Find the line with "Click orange square" in the records below. Copy it and every line after it, up to and including the line with "Open TTE Electronics".

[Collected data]
###
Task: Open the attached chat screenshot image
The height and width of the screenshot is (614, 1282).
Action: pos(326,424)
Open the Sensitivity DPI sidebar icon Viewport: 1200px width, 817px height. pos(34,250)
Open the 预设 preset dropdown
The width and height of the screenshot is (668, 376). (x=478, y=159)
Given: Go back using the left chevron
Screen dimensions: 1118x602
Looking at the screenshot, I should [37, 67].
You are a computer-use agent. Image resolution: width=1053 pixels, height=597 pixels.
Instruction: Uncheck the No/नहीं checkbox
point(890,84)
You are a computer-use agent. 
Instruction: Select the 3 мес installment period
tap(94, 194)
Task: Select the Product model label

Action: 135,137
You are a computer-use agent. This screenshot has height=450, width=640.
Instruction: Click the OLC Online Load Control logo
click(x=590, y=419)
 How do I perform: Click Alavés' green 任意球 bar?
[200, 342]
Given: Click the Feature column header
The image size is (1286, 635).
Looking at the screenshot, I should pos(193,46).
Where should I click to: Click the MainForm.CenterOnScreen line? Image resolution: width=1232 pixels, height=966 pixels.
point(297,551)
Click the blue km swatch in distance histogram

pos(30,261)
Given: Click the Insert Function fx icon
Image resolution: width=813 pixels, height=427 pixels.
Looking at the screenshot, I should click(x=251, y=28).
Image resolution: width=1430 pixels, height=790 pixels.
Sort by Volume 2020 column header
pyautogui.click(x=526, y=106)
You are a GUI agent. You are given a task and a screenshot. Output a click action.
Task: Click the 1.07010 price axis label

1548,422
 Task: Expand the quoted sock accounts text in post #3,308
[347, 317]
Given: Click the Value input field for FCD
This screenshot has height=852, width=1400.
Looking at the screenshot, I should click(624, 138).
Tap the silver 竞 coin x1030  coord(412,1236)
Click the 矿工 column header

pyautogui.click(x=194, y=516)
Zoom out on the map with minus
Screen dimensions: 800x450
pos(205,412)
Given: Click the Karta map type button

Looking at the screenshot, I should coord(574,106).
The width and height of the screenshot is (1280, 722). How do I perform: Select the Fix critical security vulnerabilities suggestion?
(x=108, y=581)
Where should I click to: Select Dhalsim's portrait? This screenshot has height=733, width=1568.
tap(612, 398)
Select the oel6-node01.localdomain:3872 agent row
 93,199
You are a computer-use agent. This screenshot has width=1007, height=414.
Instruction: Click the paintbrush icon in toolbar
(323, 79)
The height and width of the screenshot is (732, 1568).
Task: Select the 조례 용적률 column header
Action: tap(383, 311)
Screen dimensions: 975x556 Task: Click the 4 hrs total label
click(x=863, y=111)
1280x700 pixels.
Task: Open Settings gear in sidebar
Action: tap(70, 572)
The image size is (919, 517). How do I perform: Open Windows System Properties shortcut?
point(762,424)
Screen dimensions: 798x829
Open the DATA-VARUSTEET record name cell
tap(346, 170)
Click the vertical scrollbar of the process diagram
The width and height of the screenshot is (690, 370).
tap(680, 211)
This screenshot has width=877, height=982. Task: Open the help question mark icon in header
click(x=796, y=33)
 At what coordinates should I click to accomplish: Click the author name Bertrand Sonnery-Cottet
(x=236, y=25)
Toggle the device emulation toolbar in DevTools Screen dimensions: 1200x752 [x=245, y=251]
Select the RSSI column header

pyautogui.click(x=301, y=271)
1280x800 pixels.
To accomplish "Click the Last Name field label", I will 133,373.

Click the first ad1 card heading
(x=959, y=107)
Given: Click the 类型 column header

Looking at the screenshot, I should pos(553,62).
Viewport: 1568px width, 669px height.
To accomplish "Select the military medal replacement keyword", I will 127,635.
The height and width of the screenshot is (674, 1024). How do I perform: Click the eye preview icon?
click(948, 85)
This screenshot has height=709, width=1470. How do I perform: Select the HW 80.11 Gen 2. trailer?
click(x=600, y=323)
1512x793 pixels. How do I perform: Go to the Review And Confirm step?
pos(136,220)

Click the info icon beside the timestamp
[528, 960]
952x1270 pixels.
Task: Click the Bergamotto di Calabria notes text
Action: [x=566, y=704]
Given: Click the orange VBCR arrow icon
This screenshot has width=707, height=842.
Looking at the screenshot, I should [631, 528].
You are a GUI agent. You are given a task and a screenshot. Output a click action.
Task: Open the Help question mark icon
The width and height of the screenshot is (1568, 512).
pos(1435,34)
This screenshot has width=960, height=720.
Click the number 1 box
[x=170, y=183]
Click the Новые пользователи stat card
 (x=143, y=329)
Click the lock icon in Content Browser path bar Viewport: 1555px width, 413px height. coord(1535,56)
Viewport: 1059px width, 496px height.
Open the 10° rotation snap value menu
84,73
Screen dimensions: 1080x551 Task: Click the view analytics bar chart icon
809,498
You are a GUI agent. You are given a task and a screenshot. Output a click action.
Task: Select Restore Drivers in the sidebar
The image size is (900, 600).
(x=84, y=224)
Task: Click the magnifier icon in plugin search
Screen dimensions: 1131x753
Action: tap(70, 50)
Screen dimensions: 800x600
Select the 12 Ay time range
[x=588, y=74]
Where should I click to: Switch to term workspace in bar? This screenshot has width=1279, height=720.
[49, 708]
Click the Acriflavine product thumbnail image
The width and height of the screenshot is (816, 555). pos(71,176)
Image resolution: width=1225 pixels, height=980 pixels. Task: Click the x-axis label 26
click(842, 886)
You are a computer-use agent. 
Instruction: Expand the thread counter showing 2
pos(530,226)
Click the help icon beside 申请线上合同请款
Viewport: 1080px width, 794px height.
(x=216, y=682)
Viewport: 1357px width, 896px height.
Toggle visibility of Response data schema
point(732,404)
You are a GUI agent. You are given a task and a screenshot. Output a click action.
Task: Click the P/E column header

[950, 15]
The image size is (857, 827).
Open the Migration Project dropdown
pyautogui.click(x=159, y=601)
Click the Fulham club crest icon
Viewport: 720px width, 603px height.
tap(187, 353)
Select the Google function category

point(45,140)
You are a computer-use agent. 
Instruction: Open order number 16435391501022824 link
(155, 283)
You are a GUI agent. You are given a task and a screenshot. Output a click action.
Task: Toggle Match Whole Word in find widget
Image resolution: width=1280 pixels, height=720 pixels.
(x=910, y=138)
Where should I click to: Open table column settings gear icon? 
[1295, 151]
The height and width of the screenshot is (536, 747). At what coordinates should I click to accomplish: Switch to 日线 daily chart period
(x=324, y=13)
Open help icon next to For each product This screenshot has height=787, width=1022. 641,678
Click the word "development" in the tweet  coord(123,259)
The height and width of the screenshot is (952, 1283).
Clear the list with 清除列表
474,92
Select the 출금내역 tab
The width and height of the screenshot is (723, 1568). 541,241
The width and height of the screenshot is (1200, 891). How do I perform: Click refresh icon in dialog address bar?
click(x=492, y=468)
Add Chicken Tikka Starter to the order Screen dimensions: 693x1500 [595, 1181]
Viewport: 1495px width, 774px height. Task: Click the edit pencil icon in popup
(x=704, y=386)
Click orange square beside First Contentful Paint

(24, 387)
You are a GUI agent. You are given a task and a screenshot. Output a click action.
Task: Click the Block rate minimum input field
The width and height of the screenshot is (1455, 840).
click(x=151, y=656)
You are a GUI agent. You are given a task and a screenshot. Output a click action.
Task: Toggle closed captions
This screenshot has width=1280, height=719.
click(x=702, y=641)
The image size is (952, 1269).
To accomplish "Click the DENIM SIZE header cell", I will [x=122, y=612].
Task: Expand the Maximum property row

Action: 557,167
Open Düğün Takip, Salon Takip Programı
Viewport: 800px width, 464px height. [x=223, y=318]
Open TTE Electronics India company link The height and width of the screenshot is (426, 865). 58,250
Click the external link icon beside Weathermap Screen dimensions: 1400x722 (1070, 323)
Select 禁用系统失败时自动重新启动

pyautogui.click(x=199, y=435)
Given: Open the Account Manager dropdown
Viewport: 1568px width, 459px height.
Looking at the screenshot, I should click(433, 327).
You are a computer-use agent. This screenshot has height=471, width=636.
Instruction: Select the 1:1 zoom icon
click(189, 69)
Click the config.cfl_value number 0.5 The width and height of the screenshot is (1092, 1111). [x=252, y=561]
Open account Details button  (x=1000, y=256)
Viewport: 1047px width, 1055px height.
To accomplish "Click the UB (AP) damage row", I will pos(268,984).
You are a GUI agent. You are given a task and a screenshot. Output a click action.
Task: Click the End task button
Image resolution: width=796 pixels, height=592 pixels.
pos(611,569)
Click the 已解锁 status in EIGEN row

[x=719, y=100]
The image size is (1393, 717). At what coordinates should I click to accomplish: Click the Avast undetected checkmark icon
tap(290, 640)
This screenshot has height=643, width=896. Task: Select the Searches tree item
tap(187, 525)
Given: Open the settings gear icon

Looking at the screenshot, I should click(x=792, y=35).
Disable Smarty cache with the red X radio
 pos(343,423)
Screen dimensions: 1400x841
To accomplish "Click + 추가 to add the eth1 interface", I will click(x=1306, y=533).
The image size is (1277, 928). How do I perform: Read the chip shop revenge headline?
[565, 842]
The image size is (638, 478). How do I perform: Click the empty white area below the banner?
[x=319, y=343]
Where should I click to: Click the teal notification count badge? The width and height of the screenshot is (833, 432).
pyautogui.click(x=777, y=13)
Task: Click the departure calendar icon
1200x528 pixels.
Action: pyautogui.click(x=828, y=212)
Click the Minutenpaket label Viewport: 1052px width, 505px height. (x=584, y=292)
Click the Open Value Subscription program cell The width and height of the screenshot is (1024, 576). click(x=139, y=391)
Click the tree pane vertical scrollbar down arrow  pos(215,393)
###
Problem solution
Click orange square beside First Contentful Paint

(24, 387)
You are a GUI agent. You are given a task and a screenshot. Output a click action.
Task: Click the Block rate minimum input field
The width and height of the screenshot is (1455, 840).
click(x=151, y=656)
You are a GUI agent. You are given a task and a screenshot. Output a click action.
Task: Toggle closed captions
This screenshot has width=1280, height=719.
click(x=702, y=641)
The image size is (952, 1269).
To accomplish "Click the DENIM SIZE header cell", I will [x=122, y=612].
Task: Expand the Maximum property row

Action: 557,167
Open Düğün Takip, Salon Takip Programı
Viewport: 800px width, 464px height. [x=223, y=318]
Open TTE Electronics India company link The height and width of the screenshot is (426, 865). 58,250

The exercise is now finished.